Mevrouw Bikker (ChristenUnie):
Nou, dan ga ik nog even door, want dat is zeker consistent te maken. Ik zat daar niet aan tafel als Eerste Kamerfractie. Ik beoordeel deze wetten vanuit mijn eigen positie hier en ik constateer dat er geen consistentie is. Op het moment dat deze Kamer ervoor zou kiezen om deze wetten niet door te laten gaan, dan heeft mijn fractie als regeringspartij aan de overkant — niet deze fractie, maar die aan de overkant — de verantwoordelijkheid om te kijken of er een oplossing te vinden is. Maar dat was op dat moment nog niet nodig, want het kan ook nog gebeuren dat deze wetten het niet halen. Dan zullen we weer zien wat er gebeurt. Dus dat is behoorlijk consistent en de Partij van de Arbeid kan eraan bijdragen dat ik ook zo consistent verder kan gaan, maar dat zullen we straks zien.

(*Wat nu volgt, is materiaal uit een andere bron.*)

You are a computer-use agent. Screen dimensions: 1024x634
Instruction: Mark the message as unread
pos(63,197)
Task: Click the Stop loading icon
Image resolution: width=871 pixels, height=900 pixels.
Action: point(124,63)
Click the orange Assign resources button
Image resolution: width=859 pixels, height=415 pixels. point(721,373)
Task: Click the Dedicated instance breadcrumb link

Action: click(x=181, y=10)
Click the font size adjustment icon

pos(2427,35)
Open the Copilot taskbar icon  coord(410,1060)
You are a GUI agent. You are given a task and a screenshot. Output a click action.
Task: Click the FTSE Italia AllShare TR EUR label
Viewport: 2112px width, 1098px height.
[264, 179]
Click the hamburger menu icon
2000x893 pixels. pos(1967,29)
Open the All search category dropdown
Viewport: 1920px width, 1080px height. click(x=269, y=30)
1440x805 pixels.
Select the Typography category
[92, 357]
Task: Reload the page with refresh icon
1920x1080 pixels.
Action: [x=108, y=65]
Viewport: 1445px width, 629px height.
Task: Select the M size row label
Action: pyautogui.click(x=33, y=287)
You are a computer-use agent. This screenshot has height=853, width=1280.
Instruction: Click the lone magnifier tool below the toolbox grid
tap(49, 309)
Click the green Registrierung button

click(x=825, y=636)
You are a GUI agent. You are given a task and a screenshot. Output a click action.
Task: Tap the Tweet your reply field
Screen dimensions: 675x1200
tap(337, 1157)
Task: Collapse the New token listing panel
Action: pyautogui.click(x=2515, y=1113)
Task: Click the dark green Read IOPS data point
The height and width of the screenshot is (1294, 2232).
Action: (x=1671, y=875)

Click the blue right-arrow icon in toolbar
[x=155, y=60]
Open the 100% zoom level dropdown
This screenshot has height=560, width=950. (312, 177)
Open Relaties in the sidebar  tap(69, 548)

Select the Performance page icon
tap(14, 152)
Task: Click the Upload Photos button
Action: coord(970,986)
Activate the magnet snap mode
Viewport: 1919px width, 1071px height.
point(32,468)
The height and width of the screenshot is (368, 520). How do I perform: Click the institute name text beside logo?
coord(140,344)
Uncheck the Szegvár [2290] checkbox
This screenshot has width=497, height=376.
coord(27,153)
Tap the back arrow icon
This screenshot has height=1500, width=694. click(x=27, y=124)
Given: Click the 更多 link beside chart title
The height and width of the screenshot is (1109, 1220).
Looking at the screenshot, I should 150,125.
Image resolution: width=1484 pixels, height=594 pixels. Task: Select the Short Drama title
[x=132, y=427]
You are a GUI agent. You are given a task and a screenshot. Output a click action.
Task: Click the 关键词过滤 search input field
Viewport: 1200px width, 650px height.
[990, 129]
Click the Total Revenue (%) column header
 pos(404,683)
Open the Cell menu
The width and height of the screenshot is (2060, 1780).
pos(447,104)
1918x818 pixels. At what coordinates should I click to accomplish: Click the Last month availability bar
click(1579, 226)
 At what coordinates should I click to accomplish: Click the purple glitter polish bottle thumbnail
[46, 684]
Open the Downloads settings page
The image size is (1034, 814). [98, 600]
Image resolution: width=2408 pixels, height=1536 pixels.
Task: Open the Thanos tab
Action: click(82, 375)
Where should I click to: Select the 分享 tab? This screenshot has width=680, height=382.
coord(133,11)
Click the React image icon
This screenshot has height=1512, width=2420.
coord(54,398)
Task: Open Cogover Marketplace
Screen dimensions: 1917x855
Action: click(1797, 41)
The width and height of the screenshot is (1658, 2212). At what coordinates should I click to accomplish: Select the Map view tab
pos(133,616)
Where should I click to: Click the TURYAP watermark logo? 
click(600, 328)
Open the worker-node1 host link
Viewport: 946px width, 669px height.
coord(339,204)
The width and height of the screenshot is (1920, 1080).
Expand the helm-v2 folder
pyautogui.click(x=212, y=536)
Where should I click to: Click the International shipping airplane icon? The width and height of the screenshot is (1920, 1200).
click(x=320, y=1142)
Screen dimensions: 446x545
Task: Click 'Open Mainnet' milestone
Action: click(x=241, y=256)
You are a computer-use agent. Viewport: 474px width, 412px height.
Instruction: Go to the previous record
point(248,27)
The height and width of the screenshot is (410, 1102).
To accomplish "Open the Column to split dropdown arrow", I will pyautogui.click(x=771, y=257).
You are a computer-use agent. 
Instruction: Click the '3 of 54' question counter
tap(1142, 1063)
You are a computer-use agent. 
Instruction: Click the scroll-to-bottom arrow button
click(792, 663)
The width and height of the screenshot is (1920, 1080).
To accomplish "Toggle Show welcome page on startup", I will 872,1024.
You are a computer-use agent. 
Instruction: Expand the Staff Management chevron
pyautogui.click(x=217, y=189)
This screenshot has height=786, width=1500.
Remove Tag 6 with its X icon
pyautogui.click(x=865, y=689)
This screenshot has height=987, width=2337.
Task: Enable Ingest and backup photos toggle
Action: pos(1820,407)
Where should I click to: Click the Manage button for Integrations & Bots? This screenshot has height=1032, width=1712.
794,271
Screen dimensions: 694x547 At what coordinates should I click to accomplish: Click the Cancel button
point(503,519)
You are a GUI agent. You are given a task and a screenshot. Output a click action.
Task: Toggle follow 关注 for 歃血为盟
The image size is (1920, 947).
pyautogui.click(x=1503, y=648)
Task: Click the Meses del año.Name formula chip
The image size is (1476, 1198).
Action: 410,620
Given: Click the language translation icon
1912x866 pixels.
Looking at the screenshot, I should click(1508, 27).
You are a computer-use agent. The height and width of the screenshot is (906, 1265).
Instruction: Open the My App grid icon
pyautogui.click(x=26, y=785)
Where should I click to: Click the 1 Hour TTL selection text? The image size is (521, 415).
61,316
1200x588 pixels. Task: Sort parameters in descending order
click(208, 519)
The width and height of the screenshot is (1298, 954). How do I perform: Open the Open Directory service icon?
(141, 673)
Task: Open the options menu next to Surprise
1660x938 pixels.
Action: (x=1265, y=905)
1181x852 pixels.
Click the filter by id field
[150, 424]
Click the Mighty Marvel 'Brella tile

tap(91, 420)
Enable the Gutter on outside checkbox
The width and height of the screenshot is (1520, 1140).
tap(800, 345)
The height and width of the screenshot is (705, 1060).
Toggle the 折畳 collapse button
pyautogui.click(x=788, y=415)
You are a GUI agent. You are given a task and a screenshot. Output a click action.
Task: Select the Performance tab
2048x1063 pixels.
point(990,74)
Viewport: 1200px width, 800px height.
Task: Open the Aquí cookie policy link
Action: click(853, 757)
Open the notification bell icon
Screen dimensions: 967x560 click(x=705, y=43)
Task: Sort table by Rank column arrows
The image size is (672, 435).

Voorzitter. Dus mijn fractie is er nog niet gerust op en daarom stelde ik kritische vragen over de noodzaak en het effect van de keuzes die nu worden gemaakt. Wij willen gokken ontmoedigen en we vinden dat er in de afgelopen jaren te weinig budget is vrijgemaakt voor handhaving. We zijn er ook nog niet van overtuigd dat deze voorgestelde wetten bijdragen aan de hoofddoelstellingen van het gokbeleid. Wij wedden niet graag, dat werd net al duidelijk, maar al helemaal niet op het verkeerde paard. Desondanks zien we toch graag uit naar de antwoorden van de minister en de staatssecretaris.
De voorzitter:
Dank u wel, mevrouw Bikker. Ik geef het woord aan de heer Postema.